Originally publishedhttps://doi.org/10.1161/STROKEAHA.122.038818Stroke. 2022;53:e242–e245

Abstract

Background:

Patients with mild cognitive impairment may be at higher risk of incident stroke, but the effect of intensive blood pressure (BP) control on that risk has not been explored.

Methods:

We performed a post hoc analysis of SPRINT (Systolic Blood Pressure Intervention Trial) and included patients with a baseline Montreal Cognitive Assessment score of 19 to 25 and without a prior history of stroke. The primary outcome was incident stroke (ischemic and hemorrhagic) during follow-up. We report the unadjusted cumulative risk of our primary outcome by SPRINT randomization arm (intensive versus standard BP control) and also fit Cox models to the primary outcome and adjusted for patient age at randomization, race/ethnicity, sex, baseline BP, atrial fibrillation, diabetes, and smoking.

Results:

We included 5091 patients (mean age 68.2, 44% female, 56.7% non-Hispanic White, and 50.2% randomized to intensive BP control), of which 95/5091 (1.9%) had an incident stroke during a mean of 3.8±0.9 years of follow-up.

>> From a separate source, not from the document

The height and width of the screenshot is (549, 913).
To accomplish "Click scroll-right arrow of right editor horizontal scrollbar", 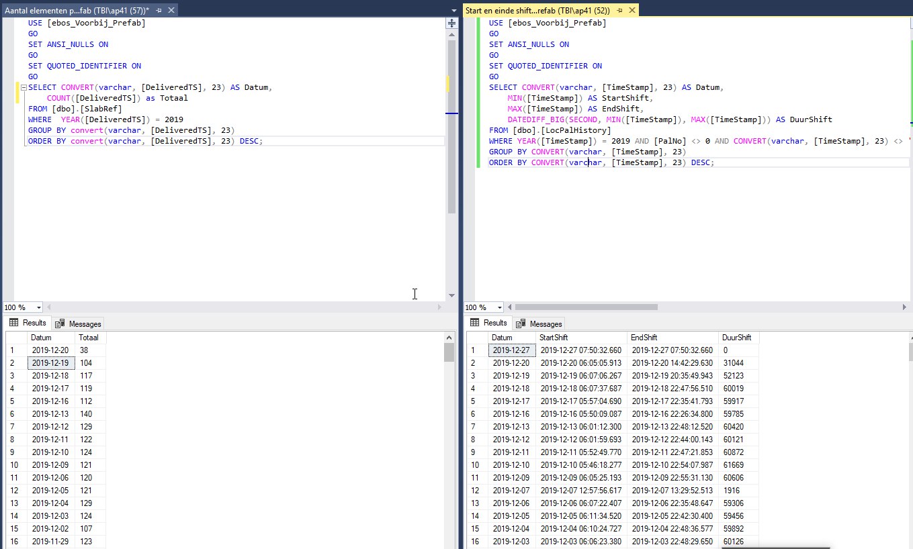I will coord(904,307).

The risk of incident stroke in patients randomized to standard BP control was 57/2536 (2.3%) and to intensive BP control was 38/2555 (1.5%; P=0.045). In the adjusted Cox model, the hazard ratio for incident stroke events with intensive BP control was 0.65 (95% CI, 0.43–0.98; P=0.040).

Conclusions:

Although the SPRINT trial failed to show a reduction in stroke with intensive BP control for all subjects, those with a Montreal Cognitive Assessment score consistent with mild cognitive impairment at baseline had an association between intensive BP control and lower risk of incident stroke. Future trials of primary prevention of stroke may benefit from enrichment using baseline vascular biomarkers of elevated risk, such as mild cognitive impairment.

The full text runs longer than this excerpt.